The group has hinted at several possible avenues. According to Reuters, the proposal presented to Donald Trump was based on an advanced engine, a redesigned nose, a reworked front fuselage, and a new suite of sensors. In other words, Lockheed is not talking about a simple software kit. It is talking about a visible leap in capability, but without starting from scratch. This is important because retaining the basic chassis preserves the industrial chain, training, much of the support, and a large international user base.

The performance targets for the F-35+ are less about speed than survivability

The F-35+ should not be thought of as a radically faster interceptor. At this stage, there is no credible indication of a major kinematic overhaul. The main challenge lies elsewhere: more computing power, more sensors, more energy, more cooling, and therefore a greater ability to see, decide, jam, cooperate, and command drones. This is less spectacular than a Mach number, but it is what determines the relevance of a modern aircraft.

The advanced engine mentioned by Reuters should be viewed in this light. A new engine, or a major evolution in propulsion, can certainly improve certain flight performance characteristics. But its main benefit is often to provide more electrical power and thermal margin for sensors, electronic warfare, and onboard processing. This is exactly the type of bottleneck already seen on the F-35 with Block 4. A credible F-35+ would therefore primarily aim to alleviate these constraints.

Lockheed also suggests that a modernized F-35 could be better positioned for CCO combat drone piloting. Here again, the gain is not symbolic. If the F-35 becomes a better drone “quarterback,” it can extend its tactical range, distribute the riskiest missions to unmanned vehicles, and partially compensate for the lack of a large number of high-end fighters. This point is central, as the U.S. Air Force already sees CCAs as a key part of its future air superiority.

F-35+

Target missions and customers point to a high-end transition aircraft

The F-35+ would primarily target missions where the standard F-35 remains relevant but shows its limitations in the face of the growing threat. This includes penetration into contested airspace, front-line fighter operations, long-range target designation, network warfare, and tactical drone command. It would be less a replacement for the NGAD than a reinforced transition aircraft, capable of extending the military value of the F-35 in the most challenging part of the spectrum.

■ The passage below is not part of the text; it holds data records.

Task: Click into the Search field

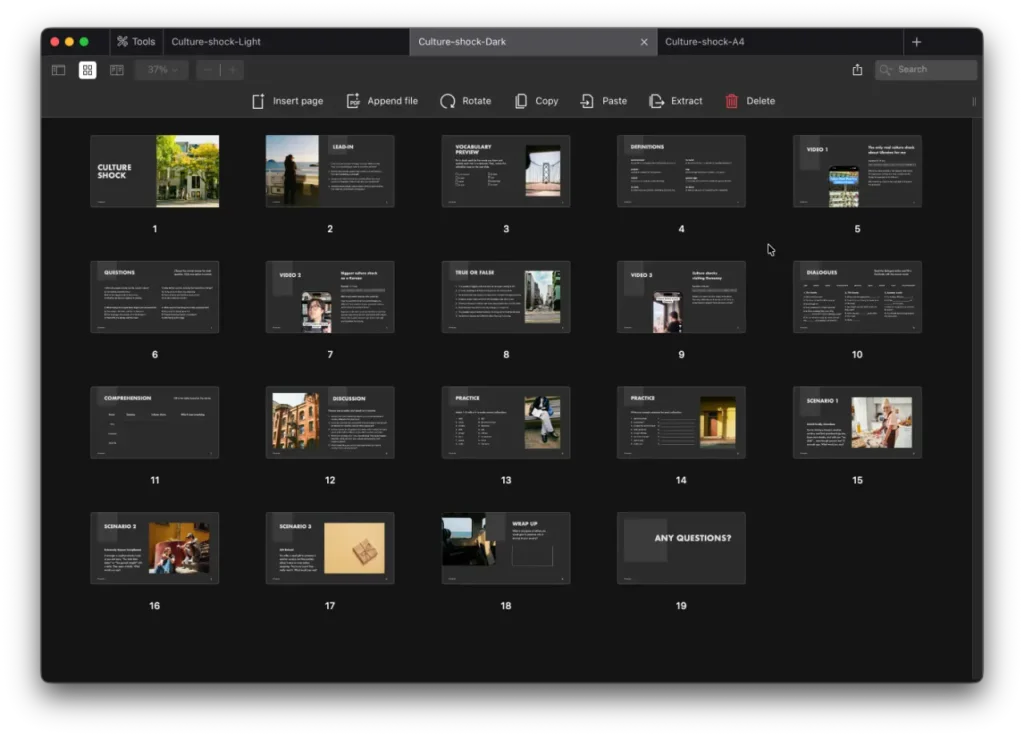Action: [x=926, y=70]
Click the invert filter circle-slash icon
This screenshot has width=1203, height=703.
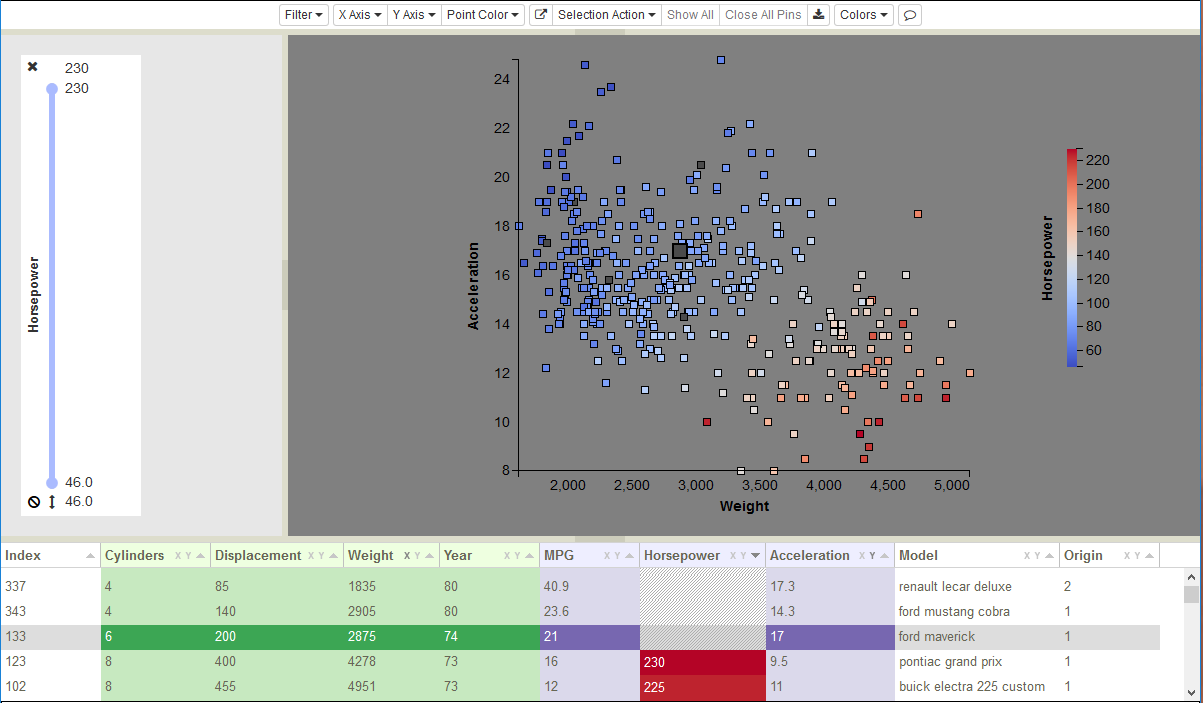point(34,502)
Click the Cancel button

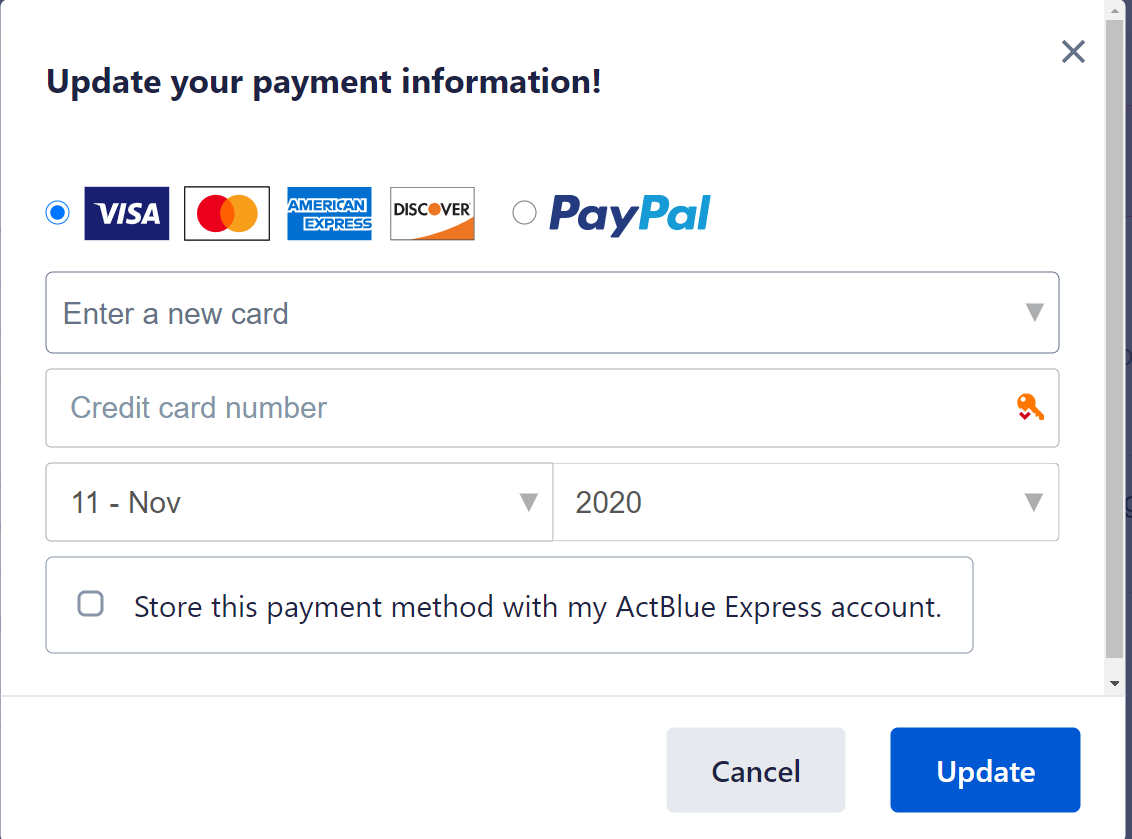[x=756, y=770]
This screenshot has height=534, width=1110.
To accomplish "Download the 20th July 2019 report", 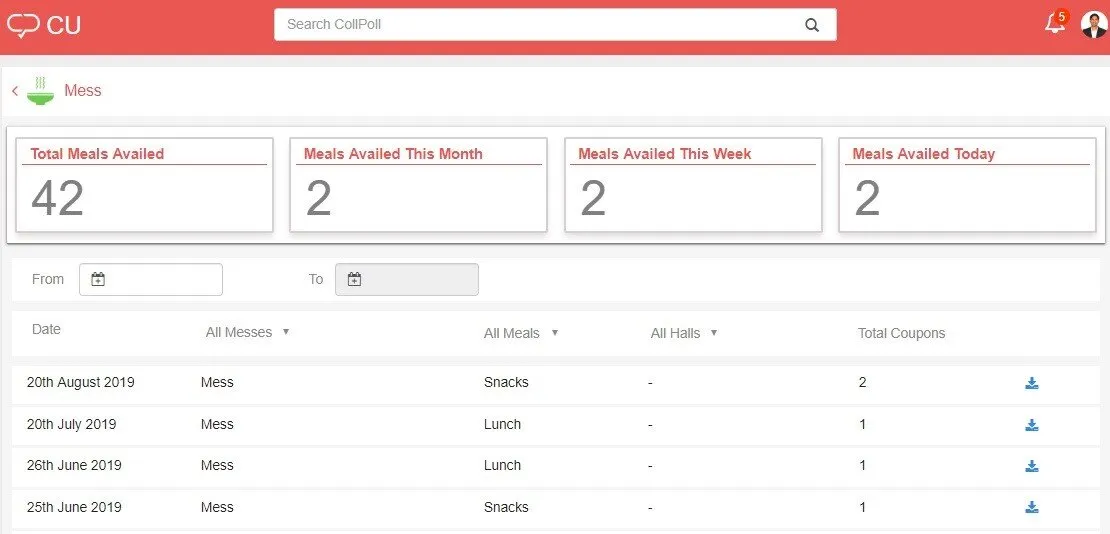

For whom? First and foremost, for the United States. The US Air Force is already reducing its request for F-35As in the 2026 budget to 24 aircraft from the 48 previously planned, showing that it no longer wants to buy volume without increased relevance. An improved F-35 could therefore become politically saleable again if it is better suited to high-intensity combat. But the other obvious audience is the allies. Lockheed has a huge installed base: nearly 1,300 F-35s were in service worldwide in early 2026, according to industry data reported by Reuters. A higher standard, even if only partially exportable, would offer the group a massive growth driver.

However, there is one major limitation: technologies derived from NGAD may be highly controlled. Reuters reports that some of the components under consideration would make export more difficult. This means that the F-35+ could exist in several forms: a highly advanced version for US use and more restricted variants for foreign customers. This is a classic feature of military exports, but it reduces the promise of a single standard.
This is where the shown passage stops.